IBEF: April 15, 2020
A leading auto components supplier, Motherson Sumi Systems Ltd (MSSL), received approval from its board of directors to raise up to Rs 1,000 crore (US$ 143.08 million) to secure liquidity while dealing with the global coronavirus pandemic.
According to the company, its board has assigned the responsibility to the committee of directors who would evaluate various borrowing proposals to raise the required funding.
“To further enhance liquidity in these uncertain times, the board of directors has accorded in-principle approval to raise up to Rs 10 billion (US$ 143.08 million) and delegated its committee of directors to evaluate and decide on various borrowing proposals. We are also proactively working to leverage on various government support schemes to enhance liquidity," as per the MSSL official statement.
As on March 31, 2020, consolidated net debt level of the company stood at Rs 7,150 crore (US$ 1.02 billion). It included Samvardhana Motherson Automotive Systems Group B.V. or SMRP’s, in which MSSL holds 51 per cent stake, net debt of euros 702 million.
According to the unconsolidated financial result, it’s consolidated cash as on March 31, 2020 stood at Rs 4,690 crore (US$ 671.05 million), out of which SMRP reported cash reserves of euros 412 million for the period.
“We have adequate headroom in our bond documents to utilize the above and there are also no major maturities of debt in the next 12 months," the company said in a statement.
The company has been rationalizing costs, controlling non-critical business investments and optimising working capital to conserve cash flows across its global footprints.
It has also been working with the governments, which have instituted employment protection schemes and are bearing part of employee costs during the lockdown period in order to reduce its fixed cost. The investment in major capex was also completed in the last fiscal and that any new future capex requirements would be aligned with the new product launch schedules of its customers.
Its plant in China and South Korea are also operational. Although, MSSL’s plants across India, Europe and America are temporarily closed, it said that it has received reopening dates for vast majority of the plants by end April or early-May.
“Multiple internal task forces have been created to monitor the situation on a daily basis across all our plants," it said.
Mr Vivek Chaand Sehgal, chairman, MSSL, said the unprecedented covid-19 crisis has hindered the management’s plan of closing its target acquisitions.
“However, we believe that these same opportunities have become more attractive in valuations since the covid crisis," he said adding that the customers have asked to look at companies that can be acquired at low valuations.
“We wanted to showcase our plans to the investors in June but keeping in mind the current environment, we will probably do so in October," he added.
The company also updated that Samvardhana Motherson International Ltd or SAMIL, which owns 33.43 per cent in MSSL, has paid part of latter’s debt and subsequently 30.5 million MSSL shares are expected to be released from pledge this week.
“It intends to pay back more facilities from internal accruals and dividends going forward," it said.
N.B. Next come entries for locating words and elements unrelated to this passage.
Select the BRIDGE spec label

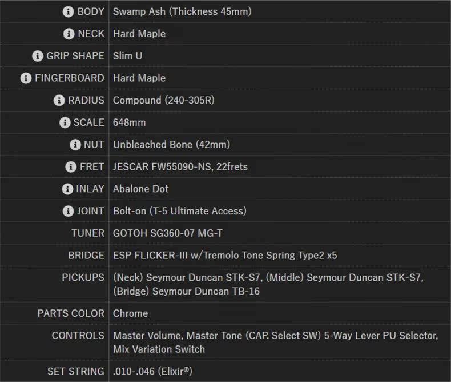click(x=86, y=256)
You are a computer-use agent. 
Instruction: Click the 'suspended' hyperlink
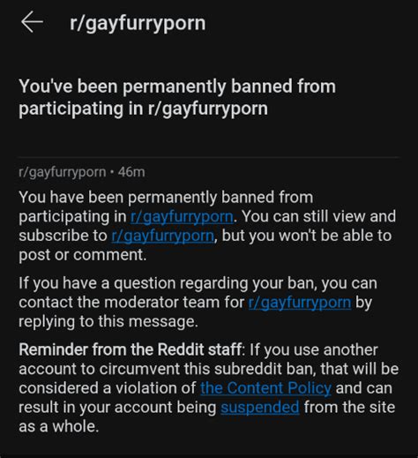260,408
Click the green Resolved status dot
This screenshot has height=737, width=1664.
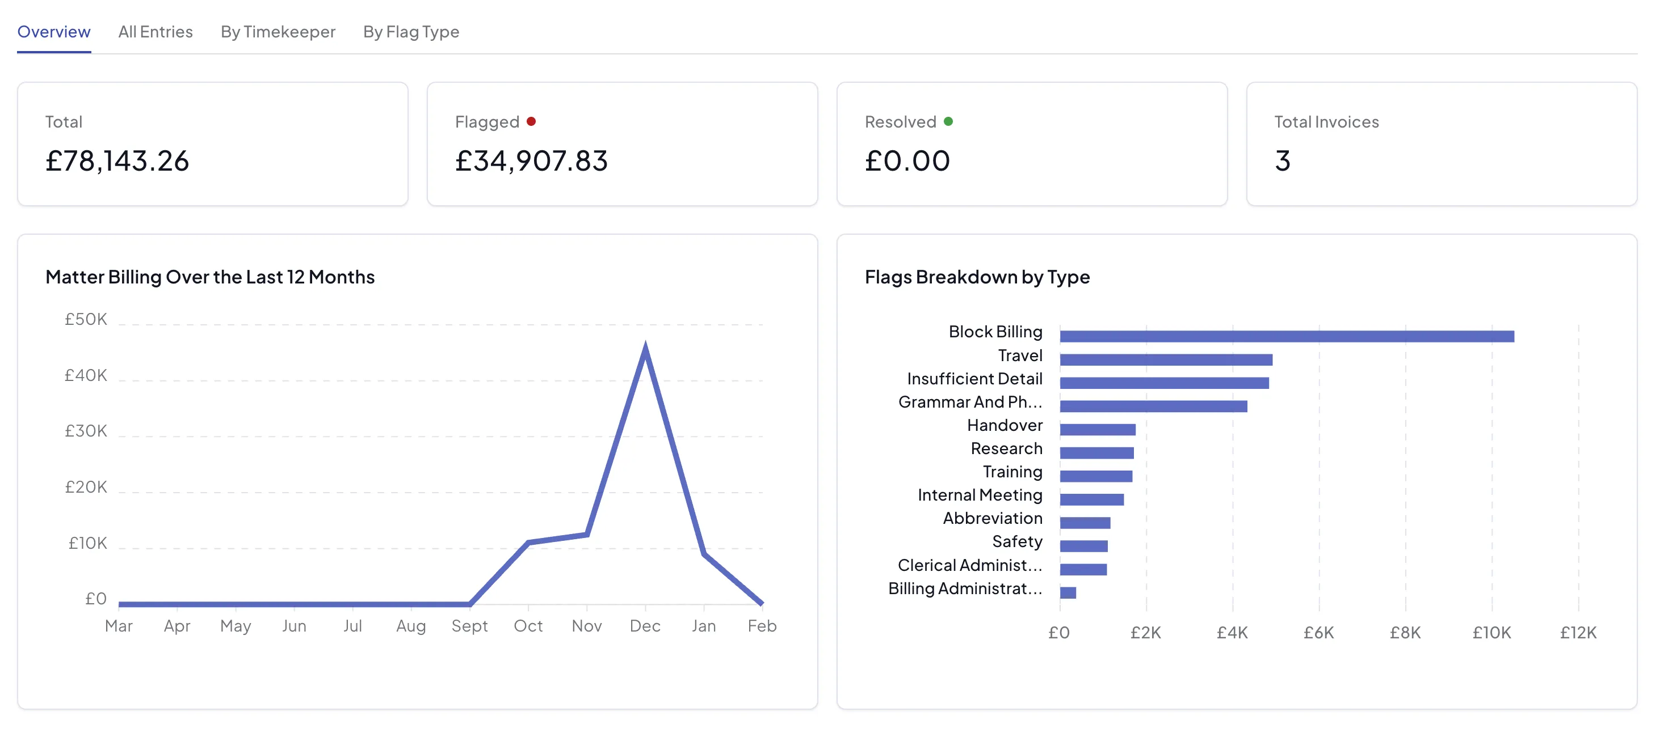[948, 121]
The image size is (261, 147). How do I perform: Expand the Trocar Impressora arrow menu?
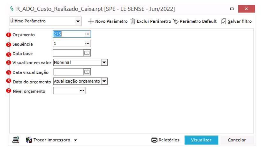click(75, 140)
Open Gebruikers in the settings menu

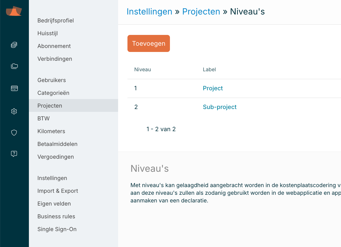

Fitch Ratings has downgraded the company’s long-term issuer default rating (IDR) to BB from BB+ with negative outlook due to the impact of the pandemic.
“The negative outlook reflects the risk of further deterioration in SMRP's credit profile if covid-19 spread is not controlled or is prolonged, leading to a more pronounced and extended impact on economic growth and new auto sales globally," Fitch said.
MSSL had reported significant exposure and dependency on its European operations, where Europe and Volkswagen Group contributed more than 40 per cent and 28 per cent of consolidated revenues in FY2019, respectively.
In FY2019, the company’s consolidated sales stood at Rs 62,570 crore (US$ 8.95 billion), which included Rs 55,100 crore (US$ 7.88 billion) from overseas businesses and Rs 7,400 crore (US$ 1.06 billion) from domestic operations.
The company has witnessed a significant rise in net debt over the past years, increasing from Rs 3,200 crore (US$ 457.86 million) in FY15 to close to Rs 8,000 crore (US$ 1.14 billion) in FY19. The company has set up more than 30 new manufacturing plants globally including India in the last five years thereby adding enormous fixed costs.
Disclaimer: This information has been collected through secondary research and IBEF is not responsible for any errors in the same.